The sword-bearing officer, from before, perched across from him. Father Rodrigo felt unlucky, having to stand while this rather intimidating gentleman introduced himself:
“Good evening, Your Eminence. I am Timotheo.”
Timotheo’s intimidating demeanor lessened somewhat when he leaned, kissing the cardinal’s ring, but his tenacious gaze resumed as he spoke again:
“Let me explain why you’re here…”
“I know why I’m here,” Fratelli interrupted, “You mistakenly took one of my priests into custody… he can come back to the rectory now and we can forget all about this terrible inconvenience.”
Timotheo suppressed a laugh then quickly covered his mouth.
“We cannot do that,” he explained, “At three minutes before midnight we found a man dead, apparently murdered within feet of the clock-tower. Also present was a young priest who willingly identified himself as: “Conti Adreo”. Worse, he had the victim’s blood on his own hands.”
Fratelli instantly stood.
“Where is he?” he demanded, “Where is he?”

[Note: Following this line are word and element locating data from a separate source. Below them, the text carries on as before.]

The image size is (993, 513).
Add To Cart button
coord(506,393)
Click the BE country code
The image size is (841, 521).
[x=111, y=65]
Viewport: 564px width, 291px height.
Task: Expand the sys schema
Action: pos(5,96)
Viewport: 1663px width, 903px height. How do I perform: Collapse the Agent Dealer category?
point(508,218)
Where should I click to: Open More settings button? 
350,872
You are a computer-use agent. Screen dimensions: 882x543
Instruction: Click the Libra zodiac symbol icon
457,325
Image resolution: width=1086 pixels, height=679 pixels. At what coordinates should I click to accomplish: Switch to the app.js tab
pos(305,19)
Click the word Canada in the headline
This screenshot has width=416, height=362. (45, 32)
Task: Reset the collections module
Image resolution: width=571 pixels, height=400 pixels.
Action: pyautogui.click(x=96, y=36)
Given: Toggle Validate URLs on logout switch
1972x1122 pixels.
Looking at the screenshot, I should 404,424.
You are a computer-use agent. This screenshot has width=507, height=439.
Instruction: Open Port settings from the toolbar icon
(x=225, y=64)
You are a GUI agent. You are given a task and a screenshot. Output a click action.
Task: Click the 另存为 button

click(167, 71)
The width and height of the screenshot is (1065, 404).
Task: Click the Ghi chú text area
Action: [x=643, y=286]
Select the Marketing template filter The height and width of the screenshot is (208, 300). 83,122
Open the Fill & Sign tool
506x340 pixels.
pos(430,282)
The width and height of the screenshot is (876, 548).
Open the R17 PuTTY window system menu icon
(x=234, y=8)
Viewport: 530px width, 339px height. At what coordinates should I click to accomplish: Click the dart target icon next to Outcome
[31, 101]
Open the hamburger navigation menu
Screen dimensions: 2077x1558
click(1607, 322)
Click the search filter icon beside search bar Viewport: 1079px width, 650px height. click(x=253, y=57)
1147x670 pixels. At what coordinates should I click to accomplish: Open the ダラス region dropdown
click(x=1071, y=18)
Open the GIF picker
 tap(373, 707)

Timotheo pointed and the cardinal rushed to a holding cell where Adreo’s lean figure sulked.
“Come here you fool! What did I tell you about wandering off at ungodly hours of night?”
“Your Eminence!” Adreo cried, scrambling afoot and approaching.
He leaned his hands against the bars, which separated them and said, “I’m not worried… because I know I didn’t do anything wrong.”
“Some disagree with you,” Fratelli gently replied, “You’ve gotten yourself into horrible trouble. Now what do you expect me to do about all this?”
“Listen to me: I was walking around the piazza and I heard some shouting and noise then I found him already lying there. The only thing I did was kneel down to absolve the poor man and yes, some blood did get on my hands…”
“Fine then, tell them and we will go home.”
“It’s not that simple,” Ernesto said walking forward, “We have no way knowing that he’s telling the real truth…”
“My priests do not lie!” Fratelli objected, “And why would he?”
“Because, good Father forgot to mention that he had a nasty quarrel with the same exact man who was killed.”
“Merciful goodness!” the cardinal shrieked, hysterically throwing up his arms.
Ernesto expressed sympathy but Timotheo unseated, met with them and flatly said, “Your Eminence, we need you to provide some information about when you last saw Father Adreo.”